Ces remarques sont conçues à la suite d’un certain nombre de recherches et de plusieurs échanges (notamment en off avec des responsables politiques ou des cadres de partis politiques).
Les points faibles – ils sont, selon nous, au nombre de 3 (par ordre croissant de difficulté) :
· Une importante dispersion – Le témoignage d’un responsable d’association ainsi que les recherches que nous avons conduit nous-même, indiquent une grande dispersion de la représentation associative asiatique de France. Cela ne représente pour autant pas une difficulté majeure : la réunion d’un nombre minimal d’associations et la prise du leadership pourra produire un effet d’entraînement satisfaisant. Cette question réclame néanmoins une grande vigilance. Une cartographie de la communauté asiatique de France devra être dressée.
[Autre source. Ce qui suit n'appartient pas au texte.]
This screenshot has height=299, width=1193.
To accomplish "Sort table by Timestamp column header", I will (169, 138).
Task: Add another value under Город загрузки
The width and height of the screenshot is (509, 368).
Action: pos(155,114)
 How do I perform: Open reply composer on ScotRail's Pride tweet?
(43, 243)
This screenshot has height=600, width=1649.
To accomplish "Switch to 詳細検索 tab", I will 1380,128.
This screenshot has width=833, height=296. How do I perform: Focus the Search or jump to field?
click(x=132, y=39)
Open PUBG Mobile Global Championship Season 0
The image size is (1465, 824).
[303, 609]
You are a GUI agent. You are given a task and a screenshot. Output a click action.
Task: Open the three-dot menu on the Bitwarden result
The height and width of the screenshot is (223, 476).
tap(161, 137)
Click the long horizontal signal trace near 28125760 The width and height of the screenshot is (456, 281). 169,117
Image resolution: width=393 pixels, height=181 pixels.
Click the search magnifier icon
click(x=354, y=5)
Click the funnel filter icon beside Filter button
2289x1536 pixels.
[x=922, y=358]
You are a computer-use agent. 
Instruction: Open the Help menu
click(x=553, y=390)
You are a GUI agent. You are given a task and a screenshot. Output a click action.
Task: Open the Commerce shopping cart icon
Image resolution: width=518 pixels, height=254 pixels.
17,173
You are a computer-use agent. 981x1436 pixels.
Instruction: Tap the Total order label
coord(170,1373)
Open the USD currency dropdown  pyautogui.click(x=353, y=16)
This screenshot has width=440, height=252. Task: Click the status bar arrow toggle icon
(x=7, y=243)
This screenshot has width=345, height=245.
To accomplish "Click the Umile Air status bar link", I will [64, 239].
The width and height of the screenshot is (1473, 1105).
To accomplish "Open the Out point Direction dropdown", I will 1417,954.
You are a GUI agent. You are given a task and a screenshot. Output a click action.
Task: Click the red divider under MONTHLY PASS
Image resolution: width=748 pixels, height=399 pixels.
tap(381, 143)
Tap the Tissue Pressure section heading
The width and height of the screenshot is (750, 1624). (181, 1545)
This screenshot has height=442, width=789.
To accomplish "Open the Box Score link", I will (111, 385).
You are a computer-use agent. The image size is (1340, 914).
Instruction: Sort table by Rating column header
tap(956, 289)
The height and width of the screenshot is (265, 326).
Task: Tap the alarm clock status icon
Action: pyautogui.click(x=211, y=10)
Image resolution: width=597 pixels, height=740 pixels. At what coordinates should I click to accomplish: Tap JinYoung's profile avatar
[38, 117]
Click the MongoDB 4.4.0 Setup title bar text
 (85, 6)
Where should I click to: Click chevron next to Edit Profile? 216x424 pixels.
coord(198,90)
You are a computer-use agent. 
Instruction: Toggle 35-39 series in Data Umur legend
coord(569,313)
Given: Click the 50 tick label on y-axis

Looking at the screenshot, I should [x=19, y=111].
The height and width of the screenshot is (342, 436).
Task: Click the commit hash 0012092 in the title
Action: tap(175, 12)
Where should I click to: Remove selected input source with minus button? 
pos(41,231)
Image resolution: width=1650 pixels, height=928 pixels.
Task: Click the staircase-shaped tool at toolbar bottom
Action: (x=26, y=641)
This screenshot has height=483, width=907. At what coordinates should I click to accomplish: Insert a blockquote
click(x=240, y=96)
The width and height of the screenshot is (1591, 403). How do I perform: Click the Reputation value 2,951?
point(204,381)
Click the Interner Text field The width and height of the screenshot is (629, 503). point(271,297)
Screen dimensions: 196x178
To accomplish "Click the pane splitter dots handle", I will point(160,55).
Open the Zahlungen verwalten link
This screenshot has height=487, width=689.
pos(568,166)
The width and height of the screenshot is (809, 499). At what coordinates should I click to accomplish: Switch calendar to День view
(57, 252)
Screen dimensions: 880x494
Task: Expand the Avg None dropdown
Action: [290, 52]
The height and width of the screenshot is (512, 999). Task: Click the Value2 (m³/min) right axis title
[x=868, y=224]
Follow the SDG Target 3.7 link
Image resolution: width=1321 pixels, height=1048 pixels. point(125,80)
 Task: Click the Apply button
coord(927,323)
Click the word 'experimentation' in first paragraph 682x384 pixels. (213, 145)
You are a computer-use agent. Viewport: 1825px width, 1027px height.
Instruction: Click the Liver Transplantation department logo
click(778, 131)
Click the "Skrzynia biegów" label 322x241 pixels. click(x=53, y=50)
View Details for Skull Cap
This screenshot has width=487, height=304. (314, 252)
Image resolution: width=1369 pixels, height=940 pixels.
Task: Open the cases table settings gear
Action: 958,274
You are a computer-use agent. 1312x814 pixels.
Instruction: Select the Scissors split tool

· Une communauté « sans histoire » – Le fait que la communauté asiatique de France soit perçue comme une communauté « sans histoire » (entendez « sans problèmes ») par les responsables politiques, la dessert dans sa revendication à une meilleure valorisation et à une meilleure représentativité : elle ne présente pas de « risques ». La logique compassionnelle alliée à la tactique électorale portent les responsables politiques à la survalorisation d’autres communautés jugées mal traitées.
· Une communauté « déjà acquise » – La plus grande difficulté que nous voyons à ce stade est la conviction dans laquelle semblent se trouver les responsables du parti politique UMP que la communauté asiatique de France est déjà acquise dans sa majorité au candidat Nicolas SARKOZY. M. Abderrahmane Dahmane, secrétaire national de l’UMP chargé des relations avec les associations des Français issus de l’immigration, a publiquement déclaré : « Cette communauté, qui fut victime du communisme et qui aime bien la fermeté, l’autorité, et la notion de chef, est acquise à 90% à Nicolas Sarkozy »[1]. Ce sentiment nous a été confirmé par un important responsable de ce parti, et laisse présager une faible réactivité à une nouvelle initiative pouvant être jugée inutile – sauf à ce qu’elle s’intègre dans une stratégie de communication de l’UMP (cf. page 6).
Les points forts – ils sont, selon nous, au nombre de 3 :
· Une communauté « exemplaire » – La communauté asiatique de France se fait particulièrement remarquer… par sa discrétion dans les chroniques de la délinquance française ou, par exemple, par le très faible nombre de ses membres dans les prisons françaises[2]. Sa discrétion, son légalisme, la place qu’elle accorde à la valeur travail, font partie des lieux communs positifs que l’on entend à son sujet. Nous croyons donc pouvoir affirmer la bonne réputation dont elle jouie dans la communauté nationale. Des exemples comme celui de Mlle Julia Wang (3 premiers prix et 1 deuxième prix au Concours général 2006) sont nombreux et participent à cette réputation d’exemplarité de la communauté asiatique de France[3]. Ceci représente un important atout, médiatique notamment.
· Une très forte solidarité – Là aussi, nous croyons pouvoir affirmer la forte solidarité qui anime la communauté asiatique de France, forgée notamment dans les drames qu’elle a connu par le passé et un dynamisme économique bien connu. C’est là un autre atout important dans la perspective de sa mobilisation.
· La concentration géographique – La communauté asiatique de France est caractérisée par une forte concentration dans quelques zones géographiques bien déterminées l’Ile de France (13ème arrondissement de Paris, Val-de-Marne, etc.) et le Sud de la France et surtout autour du bassin méditerranéen ( Marseille , Montpellier , Nice , Toulouse , …). Ce qui se traduit, pour elle, par un important moyen de pression sur quelques points de la carte des circonscriptions électorales. Il s’agit là de son principal atout, à condition que la communauté soit unie.
[1] Le Monde, 8 mars 2006.
[2] Nous rappelons qu’il n’existe aucune statistique en France basée sur l’appartenance communautaire. Cette dernière remarque est fondée sur le témoignage personnel d’un spécialiste de la question carcérale en France.
[3] Voir notamment Marianne, N° 482, 15 juillet 2006.